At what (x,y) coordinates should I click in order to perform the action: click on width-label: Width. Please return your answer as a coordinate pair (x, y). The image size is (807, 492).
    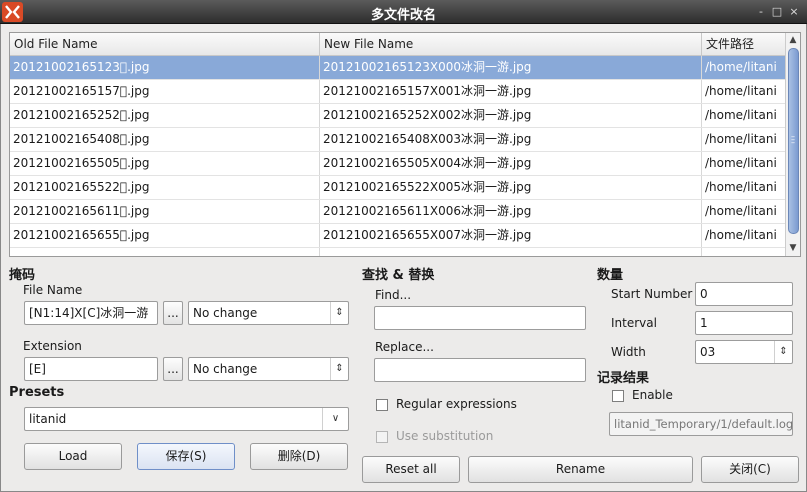
    Looking at the image, I should click on (628, 352).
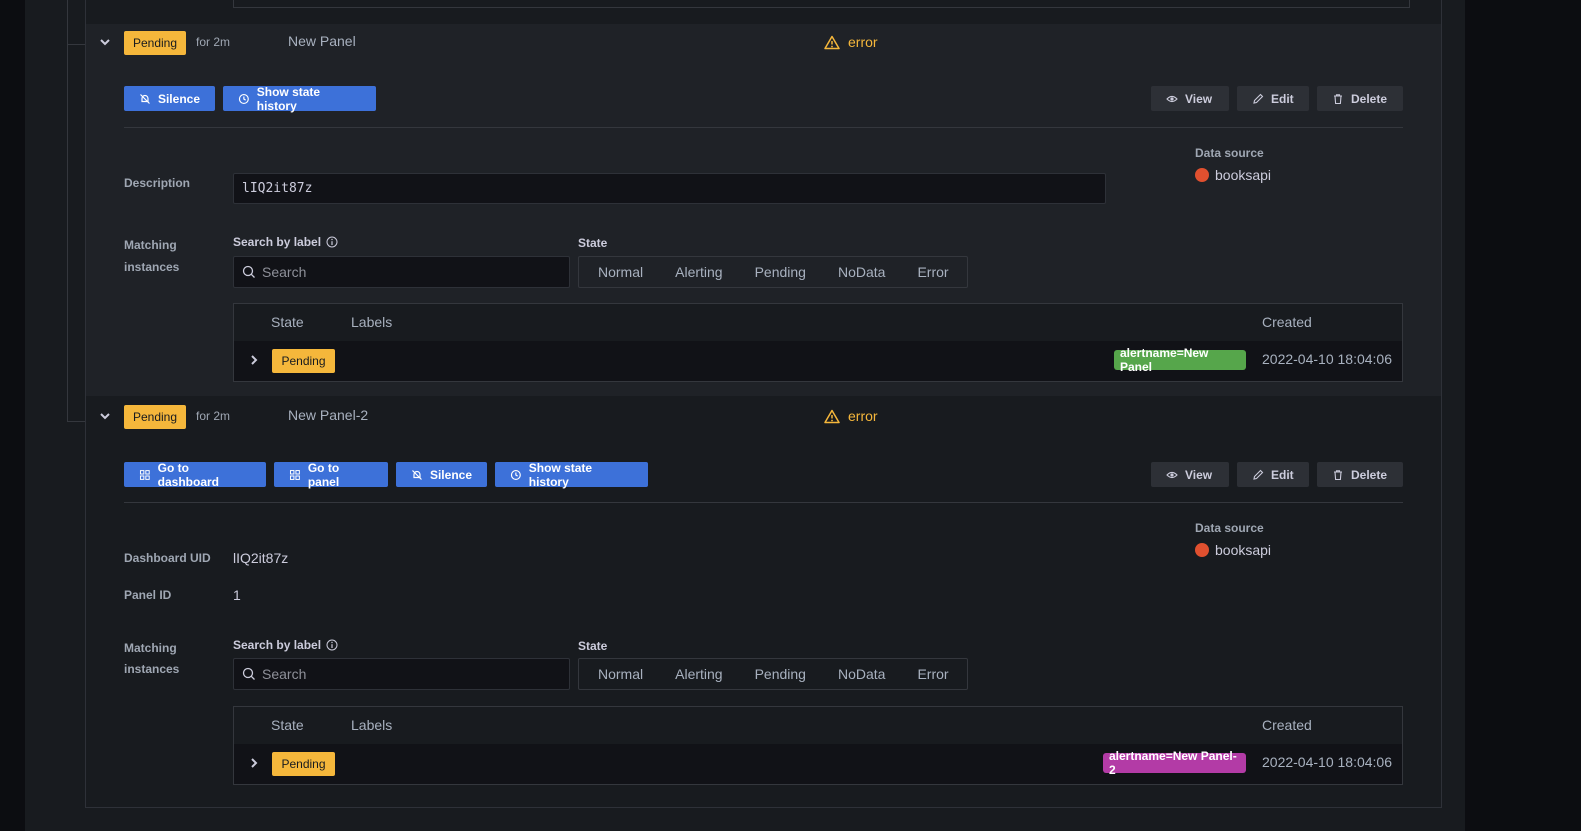  What do you see at coordinates (158, 183) in the screenshot?
I see `description-label: Description` at bounding box center [158, 183].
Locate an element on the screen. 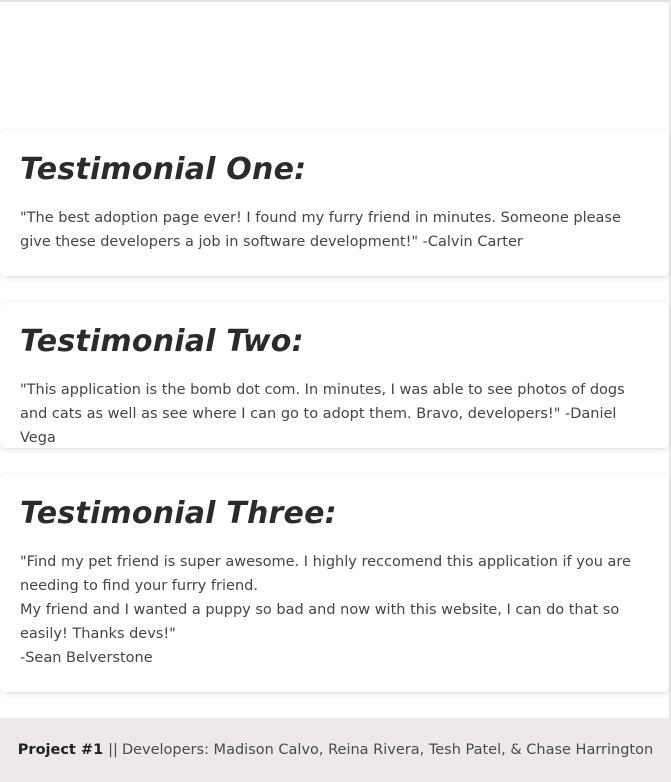  testimonial-three-author: -Sean Belverstone is located at coordinates (86, 658).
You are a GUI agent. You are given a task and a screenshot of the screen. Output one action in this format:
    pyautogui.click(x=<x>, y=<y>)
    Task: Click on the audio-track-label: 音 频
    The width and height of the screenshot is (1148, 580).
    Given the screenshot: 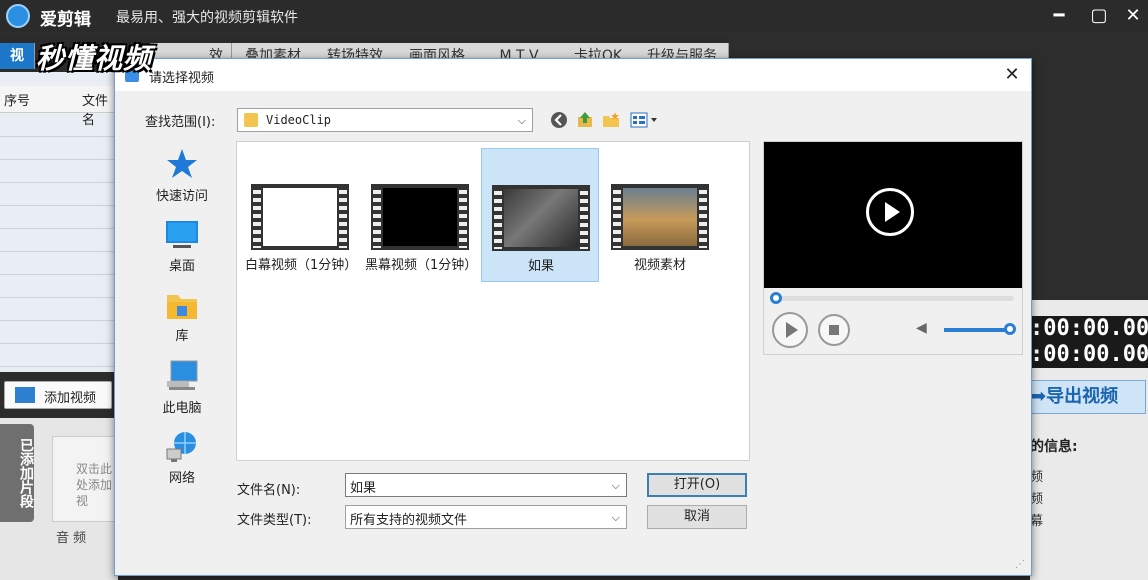 What is the action you would take?
    pyautogui.click(x=72, y=538)
    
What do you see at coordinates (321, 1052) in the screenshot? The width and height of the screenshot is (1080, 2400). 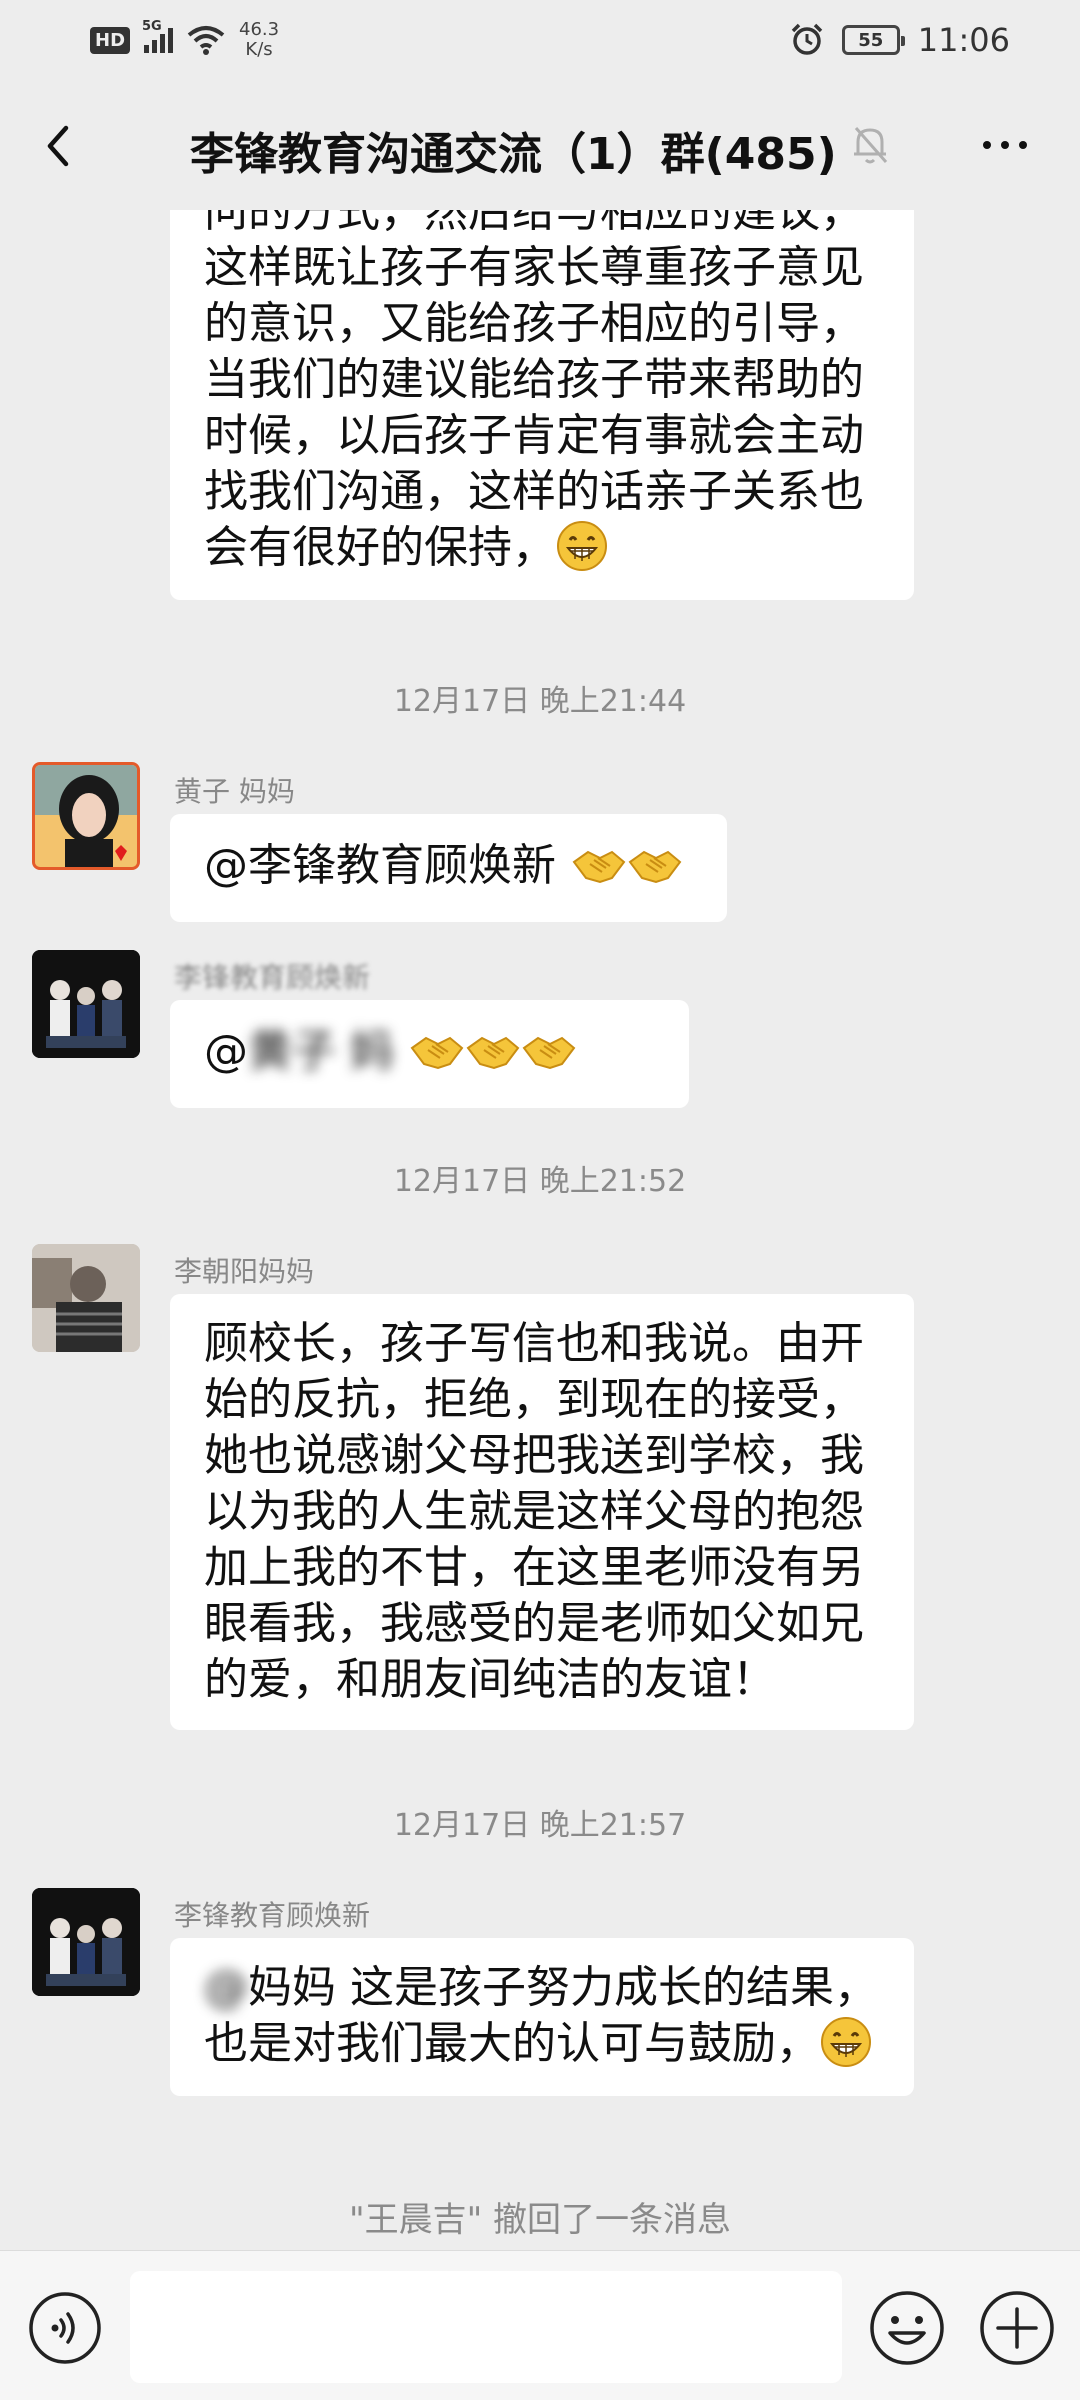 I see `blurred-mention: 黄子 妈` at bounding box center [321, 1052].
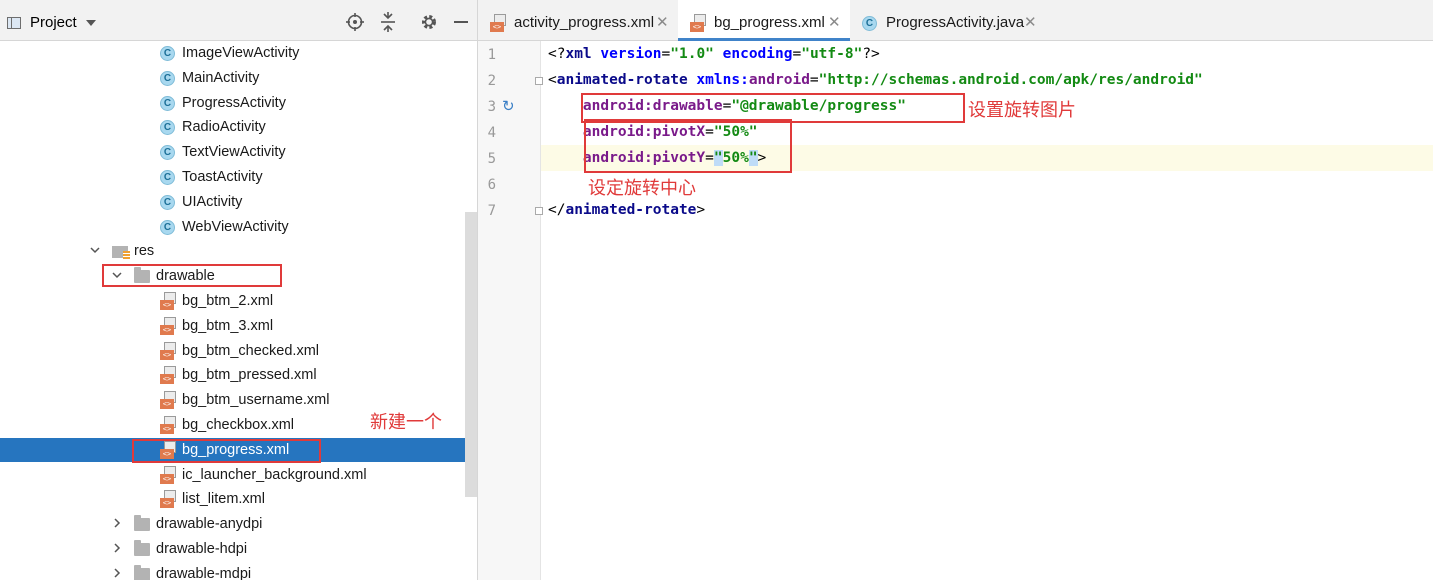 The width and height of the screenshot is (1433, 580). I want to click on tree-item: C TextViewActivity, so click(238, 152).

_ _ _ _ _

_Exercise prompt_
Rewrite the material from its first line through the line containing "Looking at the", inclusive, changing "coordinates" to "location" and keeping everything else the same. Return only those lines, without the pictures.

_Answer section_
At what (x,y) location should I click in order to perform the action: click on width-label: Width. Please return your answer as a coordinate pair (x, y). The image size is (807, 492).
    Looking at the image, I should click on (628, 352).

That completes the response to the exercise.